*INSTRUCTIONS FOR THE TASK:*
Where a line of the records holds the string "button", copy that line.

*GIVEN RECORDS:*
============
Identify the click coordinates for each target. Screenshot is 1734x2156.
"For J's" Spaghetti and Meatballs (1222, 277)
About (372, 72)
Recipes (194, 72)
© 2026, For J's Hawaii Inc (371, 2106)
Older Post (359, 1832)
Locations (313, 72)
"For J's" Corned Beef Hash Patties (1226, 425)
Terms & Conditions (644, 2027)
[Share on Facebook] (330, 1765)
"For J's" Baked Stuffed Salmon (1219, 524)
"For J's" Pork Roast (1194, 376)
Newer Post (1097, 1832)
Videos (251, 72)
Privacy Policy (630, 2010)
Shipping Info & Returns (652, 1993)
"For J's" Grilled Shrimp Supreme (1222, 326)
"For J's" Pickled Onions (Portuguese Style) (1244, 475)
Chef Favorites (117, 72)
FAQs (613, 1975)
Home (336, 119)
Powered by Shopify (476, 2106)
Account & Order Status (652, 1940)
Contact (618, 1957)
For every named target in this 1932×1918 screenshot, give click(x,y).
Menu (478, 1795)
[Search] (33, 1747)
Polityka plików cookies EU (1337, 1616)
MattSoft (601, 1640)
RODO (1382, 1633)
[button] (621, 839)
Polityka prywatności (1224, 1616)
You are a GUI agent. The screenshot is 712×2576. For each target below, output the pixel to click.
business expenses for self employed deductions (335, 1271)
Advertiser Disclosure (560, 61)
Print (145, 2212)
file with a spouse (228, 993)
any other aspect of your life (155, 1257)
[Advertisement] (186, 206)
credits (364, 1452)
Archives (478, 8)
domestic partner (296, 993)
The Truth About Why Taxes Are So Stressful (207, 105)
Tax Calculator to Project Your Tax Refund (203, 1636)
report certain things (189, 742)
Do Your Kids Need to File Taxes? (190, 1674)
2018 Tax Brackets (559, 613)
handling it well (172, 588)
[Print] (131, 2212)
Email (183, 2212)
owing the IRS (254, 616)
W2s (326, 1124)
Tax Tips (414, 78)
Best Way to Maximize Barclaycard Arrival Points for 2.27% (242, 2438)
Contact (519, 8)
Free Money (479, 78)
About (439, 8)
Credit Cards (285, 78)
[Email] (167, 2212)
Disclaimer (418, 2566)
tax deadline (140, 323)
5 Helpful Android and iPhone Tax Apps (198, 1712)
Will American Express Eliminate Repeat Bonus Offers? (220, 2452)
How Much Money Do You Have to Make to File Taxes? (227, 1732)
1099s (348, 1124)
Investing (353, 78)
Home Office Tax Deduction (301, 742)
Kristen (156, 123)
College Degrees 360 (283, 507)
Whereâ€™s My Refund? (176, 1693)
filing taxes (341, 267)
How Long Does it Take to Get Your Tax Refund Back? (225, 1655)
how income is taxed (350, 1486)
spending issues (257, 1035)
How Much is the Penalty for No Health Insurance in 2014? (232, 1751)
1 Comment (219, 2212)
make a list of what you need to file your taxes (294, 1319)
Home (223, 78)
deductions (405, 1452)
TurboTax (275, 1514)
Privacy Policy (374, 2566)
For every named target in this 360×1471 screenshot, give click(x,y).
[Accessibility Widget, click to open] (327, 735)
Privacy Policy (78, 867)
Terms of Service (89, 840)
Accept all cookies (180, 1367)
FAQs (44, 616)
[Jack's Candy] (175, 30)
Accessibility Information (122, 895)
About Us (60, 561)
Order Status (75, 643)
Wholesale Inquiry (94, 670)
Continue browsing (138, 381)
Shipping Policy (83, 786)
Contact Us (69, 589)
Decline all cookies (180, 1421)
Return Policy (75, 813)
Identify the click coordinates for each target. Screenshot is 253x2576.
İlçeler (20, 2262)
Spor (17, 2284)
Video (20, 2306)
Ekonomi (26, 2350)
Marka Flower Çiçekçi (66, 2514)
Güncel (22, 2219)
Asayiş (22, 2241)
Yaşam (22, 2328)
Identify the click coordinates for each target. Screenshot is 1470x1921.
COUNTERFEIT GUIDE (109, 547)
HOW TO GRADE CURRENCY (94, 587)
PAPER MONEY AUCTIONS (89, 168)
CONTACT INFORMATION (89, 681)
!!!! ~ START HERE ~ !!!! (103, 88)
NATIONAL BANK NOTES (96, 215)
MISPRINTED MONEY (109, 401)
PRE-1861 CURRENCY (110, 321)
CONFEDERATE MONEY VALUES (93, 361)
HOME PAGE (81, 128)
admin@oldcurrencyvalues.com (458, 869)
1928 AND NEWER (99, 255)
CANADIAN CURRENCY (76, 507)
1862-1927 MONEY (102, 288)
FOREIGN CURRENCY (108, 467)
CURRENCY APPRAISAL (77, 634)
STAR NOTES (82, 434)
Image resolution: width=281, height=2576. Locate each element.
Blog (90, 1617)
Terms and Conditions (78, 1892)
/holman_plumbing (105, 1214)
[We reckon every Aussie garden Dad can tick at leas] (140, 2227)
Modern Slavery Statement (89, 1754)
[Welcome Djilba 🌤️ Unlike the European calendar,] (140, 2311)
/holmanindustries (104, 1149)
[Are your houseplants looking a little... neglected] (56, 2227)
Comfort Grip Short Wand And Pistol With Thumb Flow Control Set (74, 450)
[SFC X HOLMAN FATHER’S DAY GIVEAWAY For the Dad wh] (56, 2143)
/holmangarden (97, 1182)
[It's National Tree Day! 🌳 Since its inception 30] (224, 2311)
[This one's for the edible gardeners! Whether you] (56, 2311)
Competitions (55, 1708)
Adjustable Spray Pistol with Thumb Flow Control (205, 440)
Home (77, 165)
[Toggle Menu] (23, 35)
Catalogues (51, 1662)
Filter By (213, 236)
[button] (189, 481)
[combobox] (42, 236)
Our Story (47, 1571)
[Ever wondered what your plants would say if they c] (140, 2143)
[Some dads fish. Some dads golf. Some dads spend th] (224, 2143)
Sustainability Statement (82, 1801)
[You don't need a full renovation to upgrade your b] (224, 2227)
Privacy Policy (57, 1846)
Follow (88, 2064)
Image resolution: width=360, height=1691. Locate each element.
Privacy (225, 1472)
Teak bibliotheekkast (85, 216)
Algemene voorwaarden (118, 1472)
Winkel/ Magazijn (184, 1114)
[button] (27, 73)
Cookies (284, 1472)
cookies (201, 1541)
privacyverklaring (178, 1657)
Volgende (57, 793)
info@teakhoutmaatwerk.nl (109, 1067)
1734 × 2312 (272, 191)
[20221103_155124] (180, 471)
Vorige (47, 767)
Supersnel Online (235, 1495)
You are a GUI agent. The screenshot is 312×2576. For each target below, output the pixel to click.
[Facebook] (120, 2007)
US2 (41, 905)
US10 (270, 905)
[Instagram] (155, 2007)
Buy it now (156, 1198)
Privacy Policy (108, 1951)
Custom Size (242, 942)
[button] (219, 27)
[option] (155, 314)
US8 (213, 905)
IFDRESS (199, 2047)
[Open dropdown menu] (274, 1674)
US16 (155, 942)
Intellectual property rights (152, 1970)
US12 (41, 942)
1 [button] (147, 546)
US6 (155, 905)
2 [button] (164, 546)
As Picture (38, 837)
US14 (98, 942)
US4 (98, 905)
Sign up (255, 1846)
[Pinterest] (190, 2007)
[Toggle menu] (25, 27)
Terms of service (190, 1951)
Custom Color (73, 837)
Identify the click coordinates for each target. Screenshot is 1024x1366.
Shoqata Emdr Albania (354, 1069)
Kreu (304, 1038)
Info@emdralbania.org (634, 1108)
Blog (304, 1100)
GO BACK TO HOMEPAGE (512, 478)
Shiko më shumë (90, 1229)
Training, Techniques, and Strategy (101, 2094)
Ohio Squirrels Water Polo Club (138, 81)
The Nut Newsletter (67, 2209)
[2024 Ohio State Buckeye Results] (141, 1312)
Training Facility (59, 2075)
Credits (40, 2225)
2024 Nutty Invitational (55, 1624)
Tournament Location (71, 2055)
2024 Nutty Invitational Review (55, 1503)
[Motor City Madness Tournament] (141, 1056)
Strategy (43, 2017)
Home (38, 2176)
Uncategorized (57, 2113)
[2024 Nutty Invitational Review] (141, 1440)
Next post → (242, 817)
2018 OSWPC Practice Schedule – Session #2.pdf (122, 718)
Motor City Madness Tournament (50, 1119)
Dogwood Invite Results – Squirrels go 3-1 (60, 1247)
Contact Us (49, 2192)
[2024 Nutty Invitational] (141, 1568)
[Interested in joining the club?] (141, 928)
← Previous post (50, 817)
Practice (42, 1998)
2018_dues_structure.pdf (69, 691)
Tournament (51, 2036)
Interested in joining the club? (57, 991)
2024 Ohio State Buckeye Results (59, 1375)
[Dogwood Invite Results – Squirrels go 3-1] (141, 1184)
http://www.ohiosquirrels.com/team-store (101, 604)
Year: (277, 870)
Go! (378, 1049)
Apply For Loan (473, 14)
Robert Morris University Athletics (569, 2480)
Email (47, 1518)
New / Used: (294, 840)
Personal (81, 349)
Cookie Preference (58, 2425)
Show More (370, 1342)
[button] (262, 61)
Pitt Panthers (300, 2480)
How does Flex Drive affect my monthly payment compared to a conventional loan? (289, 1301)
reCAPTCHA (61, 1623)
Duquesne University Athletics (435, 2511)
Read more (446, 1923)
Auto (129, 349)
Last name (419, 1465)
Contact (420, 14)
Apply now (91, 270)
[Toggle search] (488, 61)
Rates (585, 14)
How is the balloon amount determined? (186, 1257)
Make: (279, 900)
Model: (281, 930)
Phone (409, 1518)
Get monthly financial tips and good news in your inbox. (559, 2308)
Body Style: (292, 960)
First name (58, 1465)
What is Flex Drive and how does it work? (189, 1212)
============
*YOUR RESPONSE:*
[button] (621, 839)
[button] (189, 481)
[button] (27, 73)
[button] (219, 27)
1 [button] (147, 546)
2 [button] (164, 546)
[button] (262, 61)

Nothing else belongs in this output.